We didn’t go to Yellowstone. We decided to stay home instead. Missing out on a vacation and non-refundable deposit wasn’t so bad; after all fatherhood wouldn’t wait. The vacation could wait, my future child and excitement couldn’t.

Even though I already had a degree in Social Work, during the pregnancy I read everything I could about parenting. I wanted to be the best father possible. I helped plan for the pregnancy, purchase necessities and tried to do as much as possible to know our child before he was born. I had read how important it is for a father to talk to their unborn child for early bonding. I wasn’t sure if it would work or not but I thought I would give it a try.

Late at night, I would read to my wife and unborn son in bed. Amazingly, he would react to me reading out loud. He would kick if my voice got excited or become still if I started to whisper. He gave me a life lesson before he was born. My son taught me that he is always listening to me. He hears me when I speak. He might not like what I have to say but he hears me because I am important to him. I now try to always do the same for him. I listen because he is important to me. I listen because I am his father.

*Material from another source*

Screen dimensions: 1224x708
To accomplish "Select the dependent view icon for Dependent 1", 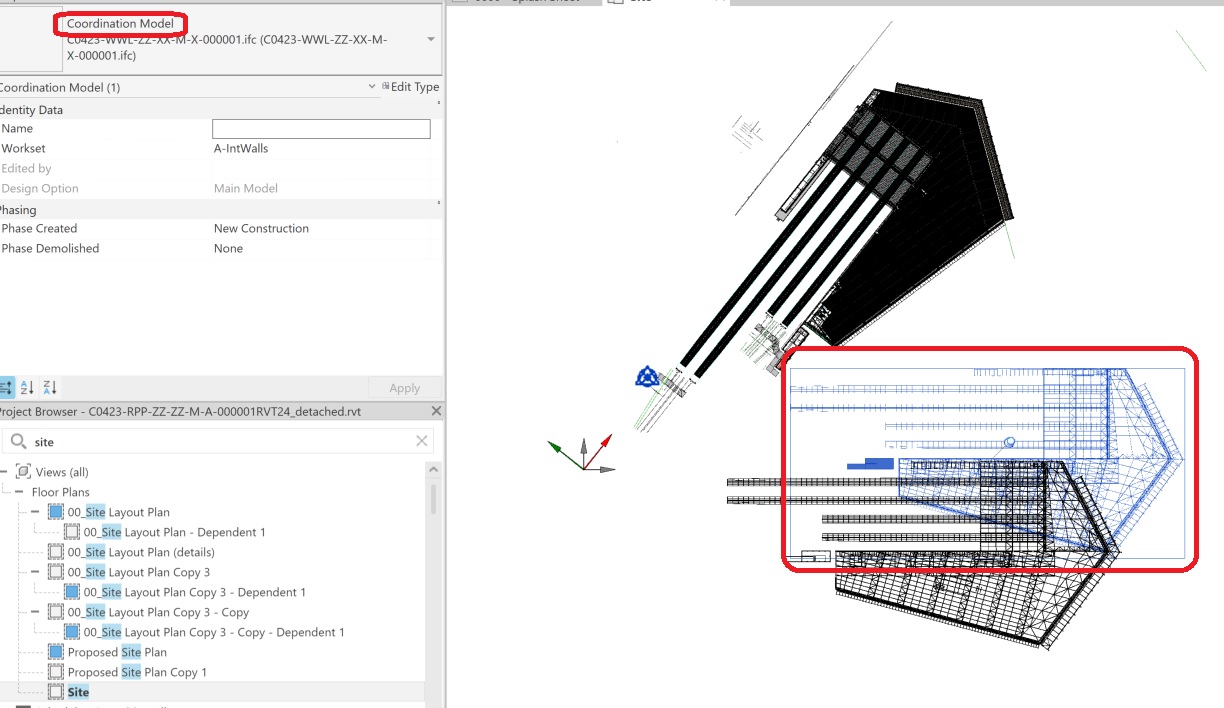I will pyautogui.click(x=71, y=532).
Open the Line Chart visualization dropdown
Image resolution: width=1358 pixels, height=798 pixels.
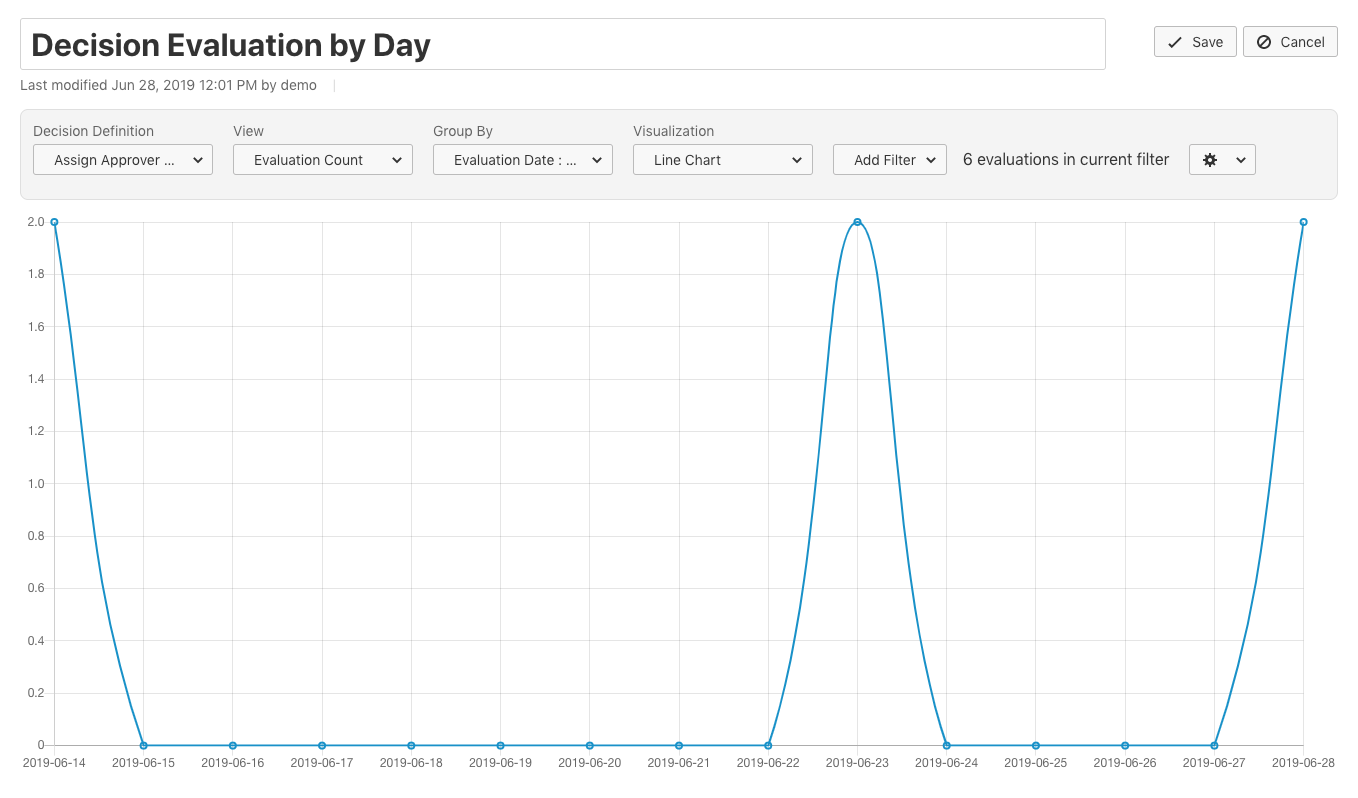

The day Xander was born I was in the delivery room along with many other people. My son only cried for a minute and looked towards only two people when they spoke. My wife was the first one to hold him and her warmth and familiarity silenced his first cries. After their bonding, the nurses took him to start their exam. I was able to hold Xander’s  hand and I spoke softly to him during most of the exam. The entire time I spoke, Xander never turned away from the voice he knew as his father.

I bonded with my child long before he was born. The things I did before his birth helped me to realize that fatherhood doesn’t have to be overly complicated. A child needs consistency, patience and love. The only complications a father will ever have are the fears of not being good enough.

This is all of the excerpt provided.